As to why Atlas is vulnerable to this type of attack, Pliny explains:
This works so well because Agent is normally aware of all text/code being passed to and from the user, and has clearly been trained to recognize prompt injections, but since the “copy clipboard” button logic is hidden in js in the backend of the site, the Agent has zero awareness of the text content being injected to the user’s clipboard. This has broad implications for anyone in the habit of copy-pasting, including coding, data entry, banking/trading, etc.

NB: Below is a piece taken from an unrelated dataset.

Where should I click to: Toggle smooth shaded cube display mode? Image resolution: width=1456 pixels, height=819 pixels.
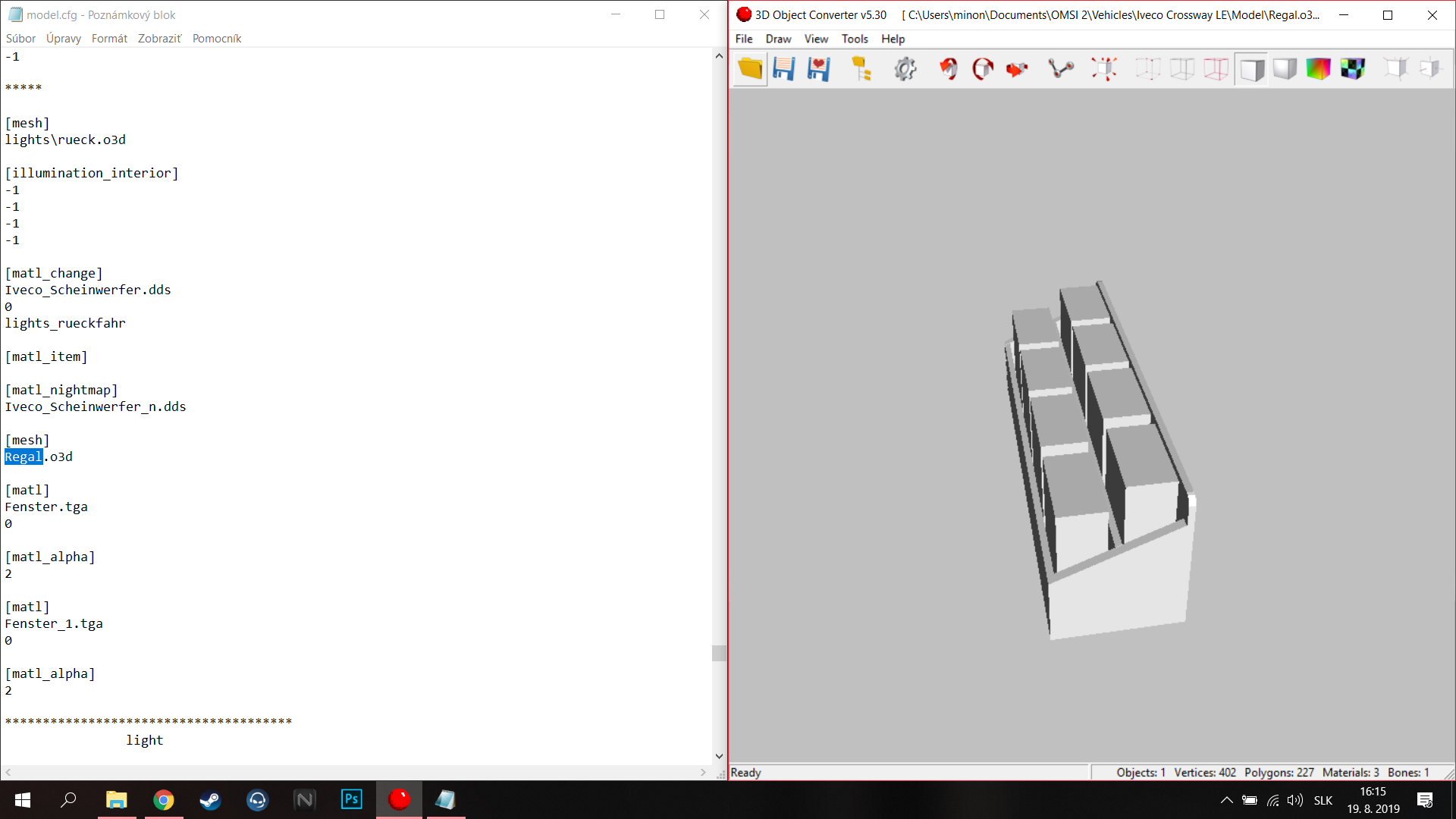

The reason this is a serious security flaw is that it’s an easy way for attackers to get your sensitive information. This can include credit card numbers, login credentials, and other personal data. In this social post, the hacker offers an example where a user could open a new tab and hit control-v to paste a link in the address bar. The compromised clipboard can modify what you’re pasting to take you to a spoofed phishing website.
It’s important to point out that Atlas isn’t the only agentic browser with vulnerabilities. Some other agentic browsers, like Perplexity’s Comet and Fellou, also have known security issues. As Brave mentions in a blog post about the topic, these types of vulnerabilities are a common theme with agentic browsers, as prompt injections can trick AI.